Add malloc_domainset_aligned() that force-align pointer-aligned result from malloc, copied from the rtld code.
Details
Diff Detail
- Repository
- rG FreeBSD src repository
- Lint
Lint Skipped - Unit
Tests Skipped
Event Timeline
Tested this, and the "bus_dmamem_alloc failed to align memory properly" messages went away!
Basically, previous version worked because malloc(9) returns result aligned on the zone size, assuming the used zone size is power of two. So there were no realignment of result and free(9) was passed the original pointer.

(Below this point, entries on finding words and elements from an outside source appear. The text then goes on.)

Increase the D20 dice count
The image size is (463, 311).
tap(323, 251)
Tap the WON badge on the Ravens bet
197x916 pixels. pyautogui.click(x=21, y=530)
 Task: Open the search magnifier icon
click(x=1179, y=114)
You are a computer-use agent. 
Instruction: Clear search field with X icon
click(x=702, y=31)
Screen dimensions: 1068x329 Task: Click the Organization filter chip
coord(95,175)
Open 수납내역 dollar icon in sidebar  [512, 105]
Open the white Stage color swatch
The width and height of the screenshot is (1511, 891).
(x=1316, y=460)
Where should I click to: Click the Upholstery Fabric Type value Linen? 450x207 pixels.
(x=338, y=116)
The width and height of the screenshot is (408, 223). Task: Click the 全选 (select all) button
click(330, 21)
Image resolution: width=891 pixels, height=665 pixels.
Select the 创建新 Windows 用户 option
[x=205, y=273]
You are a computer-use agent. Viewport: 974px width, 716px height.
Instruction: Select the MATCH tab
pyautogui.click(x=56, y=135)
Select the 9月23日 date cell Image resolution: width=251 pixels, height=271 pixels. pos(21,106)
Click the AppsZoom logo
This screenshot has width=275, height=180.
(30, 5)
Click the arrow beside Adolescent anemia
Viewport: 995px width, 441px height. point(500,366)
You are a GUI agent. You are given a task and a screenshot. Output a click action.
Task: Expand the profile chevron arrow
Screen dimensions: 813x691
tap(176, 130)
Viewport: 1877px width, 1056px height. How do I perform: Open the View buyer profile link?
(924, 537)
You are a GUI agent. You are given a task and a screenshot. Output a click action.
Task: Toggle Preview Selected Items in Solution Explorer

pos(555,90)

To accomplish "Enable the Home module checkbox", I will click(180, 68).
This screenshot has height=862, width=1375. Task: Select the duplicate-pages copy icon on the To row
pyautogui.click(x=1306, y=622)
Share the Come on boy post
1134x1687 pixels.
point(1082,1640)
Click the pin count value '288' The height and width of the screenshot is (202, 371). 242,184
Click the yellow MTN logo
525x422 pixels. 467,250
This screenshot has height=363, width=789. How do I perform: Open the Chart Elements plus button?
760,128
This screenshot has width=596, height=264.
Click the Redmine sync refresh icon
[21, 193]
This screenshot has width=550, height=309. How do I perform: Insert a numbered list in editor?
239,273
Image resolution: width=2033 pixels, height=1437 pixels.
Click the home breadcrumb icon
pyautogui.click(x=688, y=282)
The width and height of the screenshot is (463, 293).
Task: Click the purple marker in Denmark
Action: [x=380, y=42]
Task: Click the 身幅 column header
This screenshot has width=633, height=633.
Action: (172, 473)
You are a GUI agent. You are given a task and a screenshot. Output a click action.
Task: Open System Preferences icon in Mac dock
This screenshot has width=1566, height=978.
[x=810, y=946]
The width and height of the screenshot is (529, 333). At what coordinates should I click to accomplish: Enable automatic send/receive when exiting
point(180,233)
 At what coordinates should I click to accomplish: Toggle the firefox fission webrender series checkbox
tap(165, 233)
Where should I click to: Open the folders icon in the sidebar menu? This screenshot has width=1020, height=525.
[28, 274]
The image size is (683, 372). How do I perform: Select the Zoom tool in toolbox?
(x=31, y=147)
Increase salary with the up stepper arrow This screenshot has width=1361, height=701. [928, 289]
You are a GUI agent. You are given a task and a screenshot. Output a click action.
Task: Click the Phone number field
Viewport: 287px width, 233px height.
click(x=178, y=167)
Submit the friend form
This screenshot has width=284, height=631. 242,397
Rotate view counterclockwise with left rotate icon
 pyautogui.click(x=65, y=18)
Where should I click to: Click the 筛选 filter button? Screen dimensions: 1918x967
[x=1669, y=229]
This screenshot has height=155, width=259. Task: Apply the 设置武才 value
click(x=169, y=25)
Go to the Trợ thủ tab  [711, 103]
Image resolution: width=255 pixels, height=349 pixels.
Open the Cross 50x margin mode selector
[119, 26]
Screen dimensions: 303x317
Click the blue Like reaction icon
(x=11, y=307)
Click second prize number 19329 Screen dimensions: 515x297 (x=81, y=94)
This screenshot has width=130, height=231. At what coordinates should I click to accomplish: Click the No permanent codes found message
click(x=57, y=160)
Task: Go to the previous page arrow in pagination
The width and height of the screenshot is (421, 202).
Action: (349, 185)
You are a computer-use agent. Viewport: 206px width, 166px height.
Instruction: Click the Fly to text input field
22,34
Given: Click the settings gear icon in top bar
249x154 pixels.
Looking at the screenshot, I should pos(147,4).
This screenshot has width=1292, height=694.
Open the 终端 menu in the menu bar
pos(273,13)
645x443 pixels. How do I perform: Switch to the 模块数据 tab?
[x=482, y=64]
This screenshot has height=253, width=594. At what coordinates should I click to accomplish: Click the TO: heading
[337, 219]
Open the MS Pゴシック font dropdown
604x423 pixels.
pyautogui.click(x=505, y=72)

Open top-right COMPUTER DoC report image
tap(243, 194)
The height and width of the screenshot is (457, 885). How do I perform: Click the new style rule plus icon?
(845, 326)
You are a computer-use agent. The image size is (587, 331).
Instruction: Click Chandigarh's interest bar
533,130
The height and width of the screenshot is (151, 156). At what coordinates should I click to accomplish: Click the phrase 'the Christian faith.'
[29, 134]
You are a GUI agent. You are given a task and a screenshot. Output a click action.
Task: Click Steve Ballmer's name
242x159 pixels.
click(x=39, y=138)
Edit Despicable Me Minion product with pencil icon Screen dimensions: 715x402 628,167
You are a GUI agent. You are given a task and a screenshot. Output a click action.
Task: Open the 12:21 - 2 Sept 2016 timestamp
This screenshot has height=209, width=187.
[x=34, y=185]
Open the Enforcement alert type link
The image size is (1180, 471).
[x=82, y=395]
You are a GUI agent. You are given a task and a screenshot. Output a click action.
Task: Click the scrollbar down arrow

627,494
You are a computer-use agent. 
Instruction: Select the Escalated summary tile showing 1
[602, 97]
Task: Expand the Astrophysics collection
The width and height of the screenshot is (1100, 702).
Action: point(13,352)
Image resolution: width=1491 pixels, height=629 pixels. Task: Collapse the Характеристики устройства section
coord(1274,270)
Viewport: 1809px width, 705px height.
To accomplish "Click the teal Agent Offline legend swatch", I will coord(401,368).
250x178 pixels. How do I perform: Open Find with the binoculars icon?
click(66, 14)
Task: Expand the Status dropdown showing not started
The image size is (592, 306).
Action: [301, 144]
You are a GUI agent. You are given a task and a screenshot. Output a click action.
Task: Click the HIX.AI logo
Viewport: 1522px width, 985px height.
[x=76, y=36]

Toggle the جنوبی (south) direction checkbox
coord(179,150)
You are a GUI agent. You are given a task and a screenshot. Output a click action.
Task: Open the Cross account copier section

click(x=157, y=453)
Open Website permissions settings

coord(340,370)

This can be codified in malloc_aligned() directly, but I highly dislike it. Instead I do the usual trick of storing pointer to the original allocation right before the returned memory.
sys/kern/kern_malloc.c | ||
---|---|---|
778 | I'm probably just missing something here, but why does the padding need to be '3 * align' instead of 'sizeof(void*) + align'? |
sys/kern/kern_malloc.c | ||
---|---|---|
785 | Nit: could a simple store be used here instead of memcpy()? Since align must be at least sizeof(void*) , I don't think you'll end up with unaligned access (for the architectures that care about that sort of thing). |
sys/kern/kern_malloc.c | ||
---|---|---|
785 | I remember from the rtld patch that a compiler does not know about alignment of the pointer. |
sys/kern/kern_malloc.c | ||
---|---|---|
785 |
To clarify, are you saying that a compiler might choose to emit the store as something like a series of 1-byte stores (or maybe even a call to memcpy() since compilers these days can do that), because the pointer arithmetic here will make it believe that it can't guarantee natural alignment of the access? |
sys/kern/kern_malloc.c | ||
---|---|---|
785 | No, I mean that compiler might issue a warning that the alignment of the casted pointer cannot be known. |
sys/kern/kern_malloc.c | ||
---|---|---|
800 | Is there any meaningful assertion that could be made here that 'mem' is within a certain range below 'addr', to catch corruption? |
Another solution would be to require malloc() to return self-aligned memory when the allocation size is a power of 2 (up to the page size). This is already true because of how UMA lays out slabs, we could simply set the required alignment when creating malloc zones and add assertions. Then, malloc_aligned() would just round up the allocation size to the next power of 2 and free_aligned() is not needed. With this solution there is no wasted memory when the allocation size is a power of 2. I don't object to this patch, just proposing an alternative.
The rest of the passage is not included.